Ils sont trois, nous dit la tradition… Le texte de Matthieu, lui, annonce : « voici que des mages venus d’Orient arrivèrent à Jérusalem ». Trois ? Ou peut-être plus ? Mais le récit lui nous parle de trois présents… D’où viennent-ils exactement ces mages ? Qui les a envoyés ? Que représentent-ils ? Autant de questions qui font la part belle à l’image de ce récit, mais surtout ouvrent sur de forts symboles. Et là, avec la visite des mages à la crèche, nous sommes rendus au cœur du mystère de l’incarnation et nous avons besoin de symboles pour lire la force de cet événement.
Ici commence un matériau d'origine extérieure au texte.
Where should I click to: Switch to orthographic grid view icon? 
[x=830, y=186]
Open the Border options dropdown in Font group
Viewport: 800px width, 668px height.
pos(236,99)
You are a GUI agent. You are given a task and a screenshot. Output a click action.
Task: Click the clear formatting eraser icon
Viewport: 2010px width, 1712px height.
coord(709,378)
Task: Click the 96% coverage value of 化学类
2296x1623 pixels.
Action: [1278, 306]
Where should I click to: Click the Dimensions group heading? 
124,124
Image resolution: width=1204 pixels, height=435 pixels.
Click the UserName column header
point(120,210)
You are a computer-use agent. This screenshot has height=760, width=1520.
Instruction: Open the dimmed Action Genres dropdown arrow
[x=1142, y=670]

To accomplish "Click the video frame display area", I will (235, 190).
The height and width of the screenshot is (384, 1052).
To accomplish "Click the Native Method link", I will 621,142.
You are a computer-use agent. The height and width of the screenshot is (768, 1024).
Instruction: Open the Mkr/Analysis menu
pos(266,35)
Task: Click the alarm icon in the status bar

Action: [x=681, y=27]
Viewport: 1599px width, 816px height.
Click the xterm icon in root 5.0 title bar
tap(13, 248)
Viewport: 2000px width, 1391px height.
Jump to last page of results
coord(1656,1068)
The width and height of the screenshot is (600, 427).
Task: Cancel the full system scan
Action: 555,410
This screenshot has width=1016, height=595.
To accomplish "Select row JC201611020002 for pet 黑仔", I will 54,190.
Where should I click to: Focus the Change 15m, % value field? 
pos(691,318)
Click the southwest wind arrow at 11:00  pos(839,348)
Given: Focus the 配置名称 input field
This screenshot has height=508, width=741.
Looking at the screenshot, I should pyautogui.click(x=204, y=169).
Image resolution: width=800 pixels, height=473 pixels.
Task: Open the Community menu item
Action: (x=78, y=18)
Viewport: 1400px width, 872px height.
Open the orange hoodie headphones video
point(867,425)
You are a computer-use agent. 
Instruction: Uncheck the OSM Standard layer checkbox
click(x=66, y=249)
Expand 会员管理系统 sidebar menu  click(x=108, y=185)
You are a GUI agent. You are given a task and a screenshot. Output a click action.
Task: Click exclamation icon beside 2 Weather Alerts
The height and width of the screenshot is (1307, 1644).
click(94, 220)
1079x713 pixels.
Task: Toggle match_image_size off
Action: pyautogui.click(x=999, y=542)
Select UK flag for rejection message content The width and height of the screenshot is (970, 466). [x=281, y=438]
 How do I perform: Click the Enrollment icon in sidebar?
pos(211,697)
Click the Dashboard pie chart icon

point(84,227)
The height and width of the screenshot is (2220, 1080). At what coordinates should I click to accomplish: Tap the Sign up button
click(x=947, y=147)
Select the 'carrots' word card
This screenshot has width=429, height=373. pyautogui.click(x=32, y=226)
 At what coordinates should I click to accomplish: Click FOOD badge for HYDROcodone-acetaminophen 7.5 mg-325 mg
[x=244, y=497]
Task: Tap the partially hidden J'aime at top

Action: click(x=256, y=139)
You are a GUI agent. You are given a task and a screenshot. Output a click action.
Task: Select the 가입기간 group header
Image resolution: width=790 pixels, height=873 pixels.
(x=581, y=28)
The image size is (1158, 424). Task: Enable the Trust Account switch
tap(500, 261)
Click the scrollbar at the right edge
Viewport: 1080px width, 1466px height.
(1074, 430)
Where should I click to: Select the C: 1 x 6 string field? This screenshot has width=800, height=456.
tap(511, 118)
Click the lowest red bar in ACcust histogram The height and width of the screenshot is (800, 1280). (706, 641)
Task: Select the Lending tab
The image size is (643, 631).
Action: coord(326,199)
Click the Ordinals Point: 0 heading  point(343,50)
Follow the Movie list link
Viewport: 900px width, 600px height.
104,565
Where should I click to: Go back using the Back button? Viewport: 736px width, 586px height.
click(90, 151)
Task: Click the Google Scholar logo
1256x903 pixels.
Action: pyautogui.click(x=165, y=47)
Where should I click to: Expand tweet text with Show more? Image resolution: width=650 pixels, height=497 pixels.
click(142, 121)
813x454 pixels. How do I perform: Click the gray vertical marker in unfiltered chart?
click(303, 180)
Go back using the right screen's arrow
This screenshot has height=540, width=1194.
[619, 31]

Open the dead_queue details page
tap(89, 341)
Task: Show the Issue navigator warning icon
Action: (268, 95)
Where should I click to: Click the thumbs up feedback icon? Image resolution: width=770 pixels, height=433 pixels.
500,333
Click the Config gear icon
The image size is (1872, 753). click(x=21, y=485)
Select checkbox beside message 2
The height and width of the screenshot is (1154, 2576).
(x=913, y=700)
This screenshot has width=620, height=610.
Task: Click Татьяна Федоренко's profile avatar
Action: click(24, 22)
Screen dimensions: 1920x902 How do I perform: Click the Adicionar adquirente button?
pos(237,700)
La présence des mages auprès de l’enfant de Marie doit nous permettre de dépasser le fait premier de la naissance en notre chair de Dieu, pour découvrir en Jésus, ce Fils de Dieu et Dieu lui-même, la raison mystérieuse de sa naissance. Oui, la visite des mages va nous révéler, non pas le mystère de la divinité du Christ et de son incarnation par l’œuvre de l’Esprit vécu au soir de Noël, mais va maintenant nous permettre d’entrer dans ce mystère, en nous manifestant la raison de la venue de Dieu sur cette terre : Ils furent trois au pied de la croix du Golgotha, ils sont trois auprès du berceau de Bethléem. Cette venue au monde que les mages nous révèlent porte déjà en elle toute la force de la résurrection au ciel du même Enfant-Dieu et Fils de Dieu, Jésus.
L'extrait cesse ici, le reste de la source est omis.